А еще все время спрашивает: куда
этот поезд едет?
Но уже глупца назначил своим врагом
с верхней полки дядька. И настучал на «гада».
– Вы его куда – с вещами? – В другой вагон.
Проводник суров: «Постель не бери. Не надо».
Тут законы круты: если чужак – свали.
В коридоре – пусто. Шторки раздвинешь – голо.
Но все глубже, глубже – в сумрачные слои –
проникает поезд из одного вагона,
заливая светом логово темноты,
где цветут, кренясь, медуз голубые маки,
где, со дна поднявшись, ляхи и гайдамаки
подплывают к нам, как рыбы, разинув рты.
***
Видно, здорово напился, убаюкивая дух,
коль не хипстера на пирсе видишь ты, а сразу двух.
Это прям какой-то Пратчетт. Клацнув дверцами тойот,
глупый хипстер робко прячет, умный – смело достает,
чтоб, торча в чужой палатке с гордой надписью: «Надым»,
ты ловил ноздрями сладкий электронной цацки дым.
Не впервой курить вприглядку бездоходному тебе,
на челе сгоняя в складку мысль о классовой борьбе.
Не впервой слезой давиться пересекшему Сиваш.
Все плывет, и все двоится: крымненаш и крымневаш.
И маячат беспартейно – между миром и войной –
цвета местного портвейна два светила над волной.
Ты и сам давно раздвоен: у тебя внутри мятеж,
перестрелка, смута, зрада, разоренная страна,
где один – Аника-воин, а другой – А ну-ка врежь,
и обоим вам не надо ни победы, ни хрена.
Потому что в этом гуле, продолжающем расти,
ты боишься, но не пули – страшно резкость навести
на окрестность, где отсрочка от войны лишает прав,
и никчемный одиночка видит, голову задрав,
как меж бездною и бездной, рассекая темноту,
хипстер движется небесный с огнеметом на борту.
***
«Если смерти, то мгновенной…» Хрена!
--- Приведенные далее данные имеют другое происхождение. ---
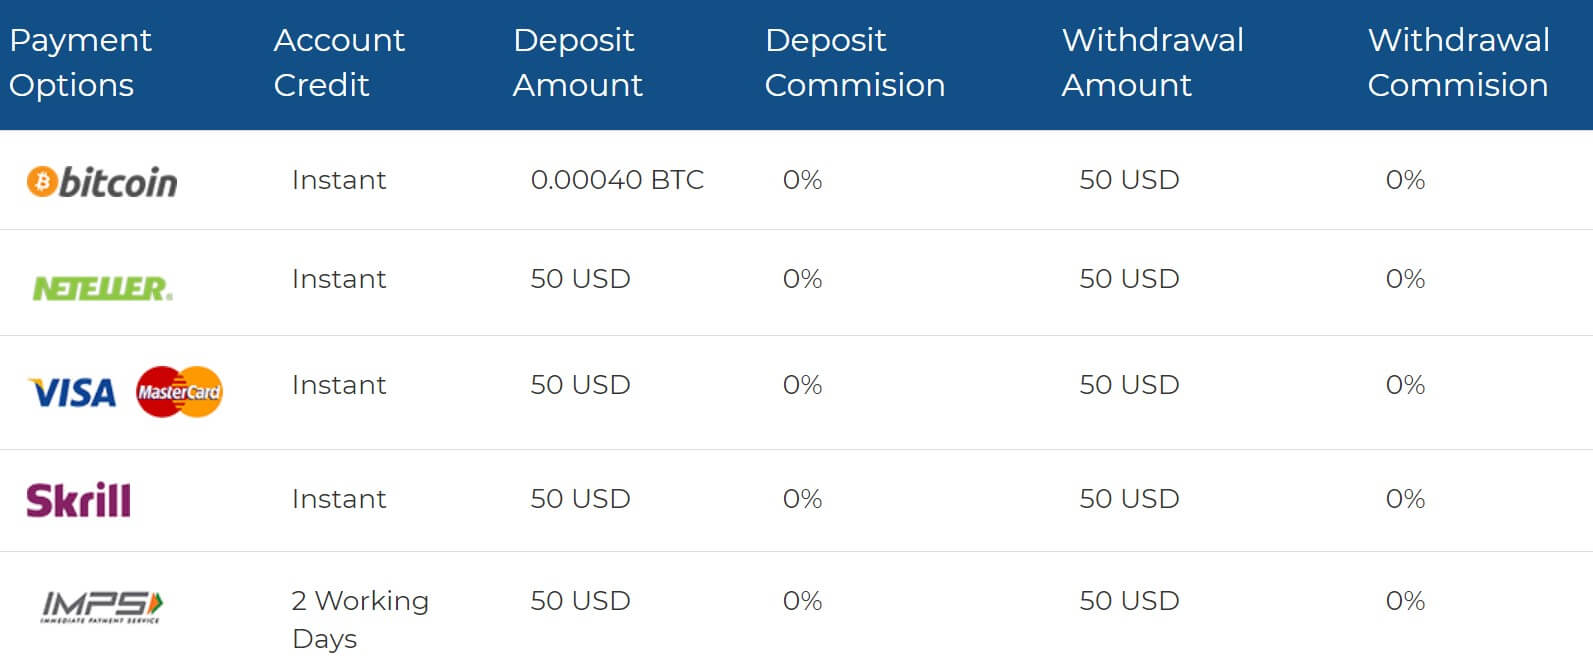Click the Neteller 50 USD deposit amount

click(x=580, y=279)
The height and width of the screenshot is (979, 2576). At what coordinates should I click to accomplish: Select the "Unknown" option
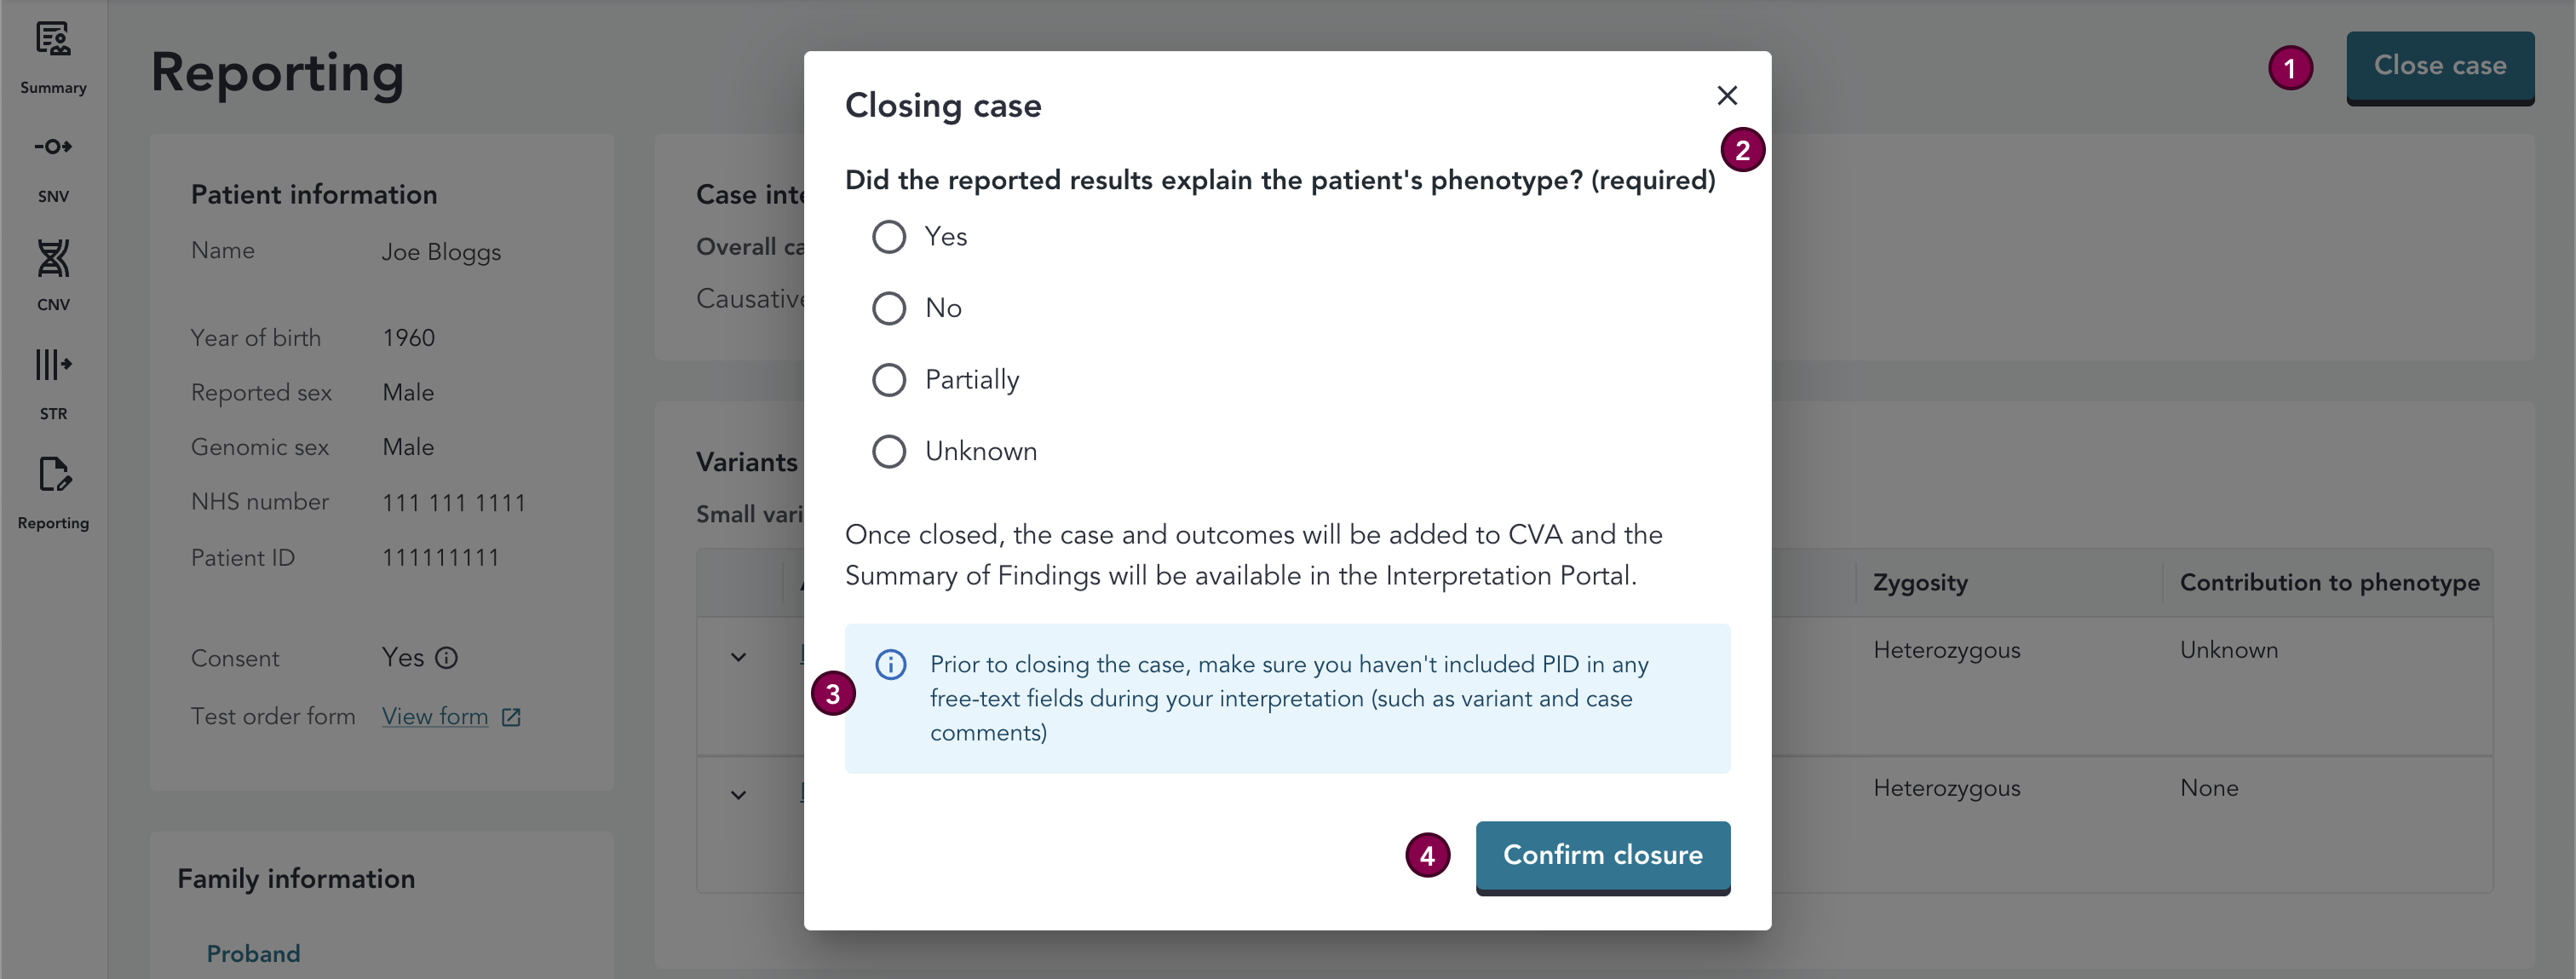pos(888,451)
Из «котла» –
с перетянутою веной, чтоб не вытекла
юшка, – выкрутив сорочку, Господу грубя,
пьяный кореш в одиночку вынесет тебя,
чтоб очнулся ты, фартовый вытащив билет,
шевелить рукой, которой третьи сутки нет,
и, водя глазами, в коих – безнадега тьмы,
различать больничных коек хриплые псалмы.
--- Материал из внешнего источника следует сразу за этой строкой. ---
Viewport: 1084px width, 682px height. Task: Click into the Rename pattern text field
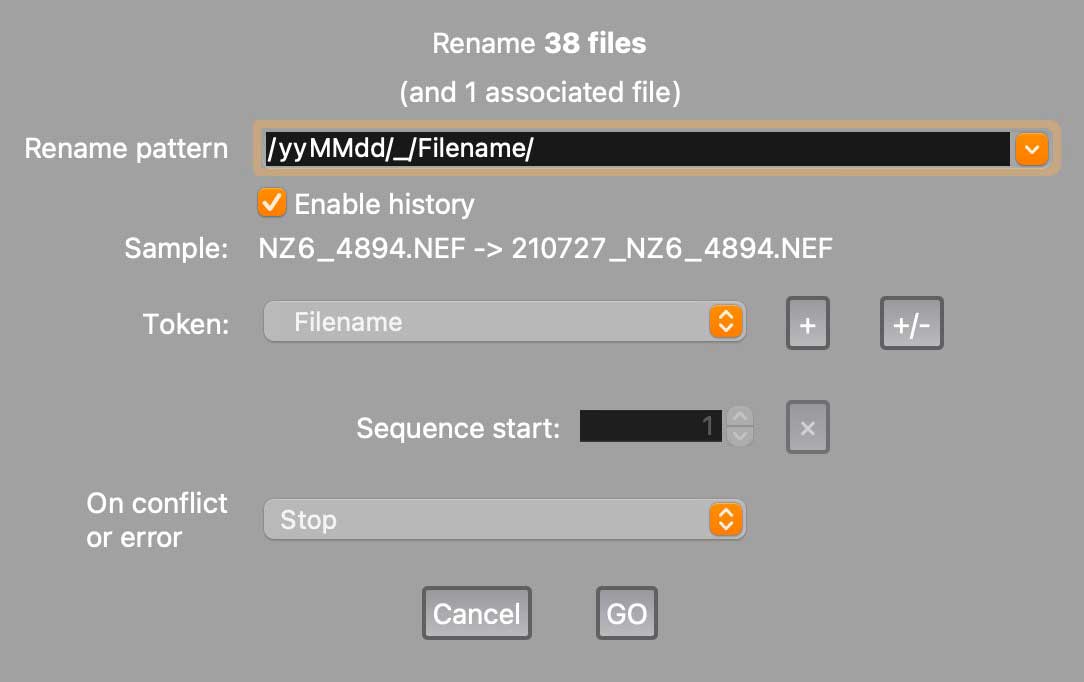pos(636,150)
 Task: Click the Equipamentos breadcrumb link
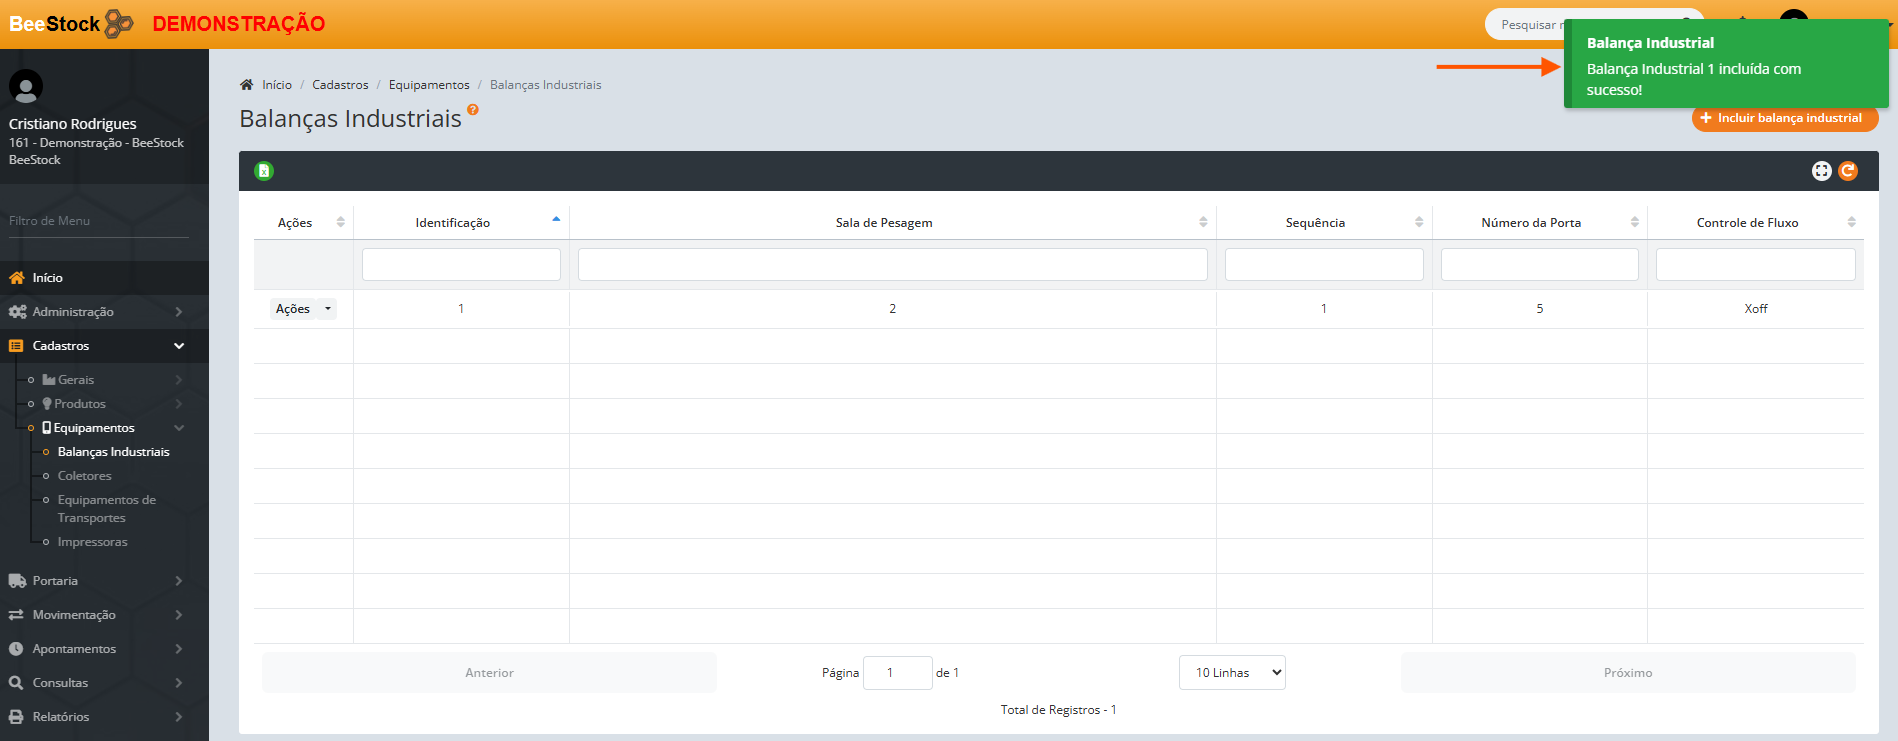click(429, 85)
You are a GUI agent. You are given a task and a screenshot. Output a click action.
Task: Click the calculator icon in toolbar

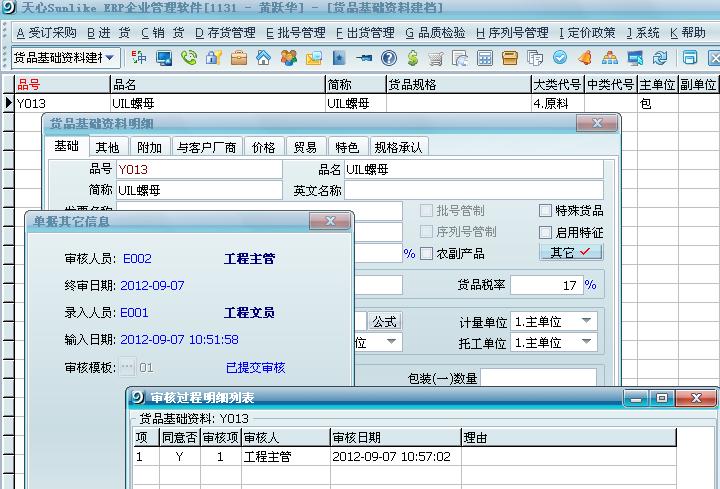pos(484,58)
– Где ты, слева или справа топчешься? – ответь,
с голым черепом шалава, обещала ведь!
Где коса твоя, где жало, худшая из баб?
Сука, в муках не рожала, – так добей хотя б.
Драя пол, стуча в запарке створками окна,
басом Шурки санитарки говорит она:
«Мы с тобой теперя в паре. Мы теперя – дно.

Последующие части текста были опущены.